Assignment 1
In the comment thread, repeat word for word the passage from "- rel_ic parentUsing" up to and including "it become ubiquitous...".
Assignment 2
List every group of people named in the comment thread's sentence that begins "People who know alcohol is bad for them".

Provided text
:::::
- rel_ic parentUsing AI to improve facebook ads... y'all are the breakers from the Dark Tower series.
- People who know alcohol is bad for them and don't want to keep being drunks but keep drinking, people who believe phones are bad for their kids but still buy them, people who understand AI will significantly degrade the environment if it becomes ubiquitous but still work to help it become ubiquitous...
Mathematicians who publish proofs that are later proven inconsistent!
I suspect we have fundamentally different views of how humans work. I see our behavior and beliefs as _mostly_ irrational, with only a few "reasoning live-zones" where, with great effort, we can achieve logical thought.
- > we can apply the rule, "-A cannot follow from A", etc. regardless of the A
You can't think of any domains where we are unable to apply this rule? I feel like I'm surrounded by people claiming "A, therefore -A!!"
And if I'm one of them, and this were a reasoning dead-zone for me, I wouldn't be able to tell!
:::::
Study material
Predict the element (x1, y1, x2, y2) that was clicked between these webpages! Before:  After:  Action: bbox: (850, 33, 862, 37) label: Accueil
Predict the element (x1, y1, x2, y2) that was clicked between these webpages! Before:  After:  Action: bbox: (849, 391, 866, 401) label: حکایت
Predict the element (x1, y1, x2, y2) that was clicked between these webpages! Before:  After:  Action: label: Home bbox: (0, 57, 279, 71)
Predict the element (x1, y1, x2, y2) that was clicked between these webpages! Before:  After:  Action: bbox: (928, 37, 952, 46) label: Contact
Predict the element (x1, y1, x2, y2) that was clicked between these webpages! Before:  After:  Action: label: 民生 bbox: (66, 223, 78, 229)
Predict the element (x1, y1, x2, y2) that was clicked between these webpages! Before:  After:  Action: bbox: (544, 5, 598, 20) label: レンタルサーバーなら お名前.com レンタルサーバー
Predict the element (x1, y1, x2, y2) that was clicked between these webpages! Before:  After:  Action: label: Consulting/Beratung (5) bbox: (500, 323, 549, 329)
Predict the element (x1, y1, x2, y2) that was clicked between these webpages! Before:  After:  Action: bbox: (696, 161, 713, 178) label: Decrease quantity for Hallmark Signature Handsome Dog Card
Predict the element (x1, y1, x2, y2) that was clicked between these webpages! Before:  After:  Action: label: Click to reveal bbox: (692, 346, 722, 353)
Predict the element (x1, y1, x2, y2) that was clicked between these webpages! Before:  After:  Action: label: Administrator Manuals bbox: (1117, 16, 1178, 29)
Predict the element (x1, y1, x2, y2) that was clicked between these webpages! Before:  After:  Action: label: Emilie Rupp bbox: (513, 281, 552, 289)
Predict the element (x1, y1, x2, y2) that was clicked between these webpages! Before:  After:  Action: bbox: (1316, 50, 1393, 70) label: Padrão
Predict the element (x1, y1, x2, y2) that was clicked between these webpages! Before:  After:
:::::
Response 1
- rel_ic parentUsing AI to improve facebook ads... y'all are the breakers from the Dark Tower series.
- People who know alcohol is bad for them and don't want to keep being drunks but keep drinking, people who believe phones are bad for their kids but still buy them, people who understand AI will significantly degrade the environment if it becomes ubiquitous but still work to help it become ubiquitous...

Response 2
- People who know alcohol is bad for them and don't want to keep being drunks but keep drinking
- People who believe phones are bad for their kids but still buy them
- People who understand AI will significantly degrade the environment if it becomes ubiquitous but still work to help it become ubiquitous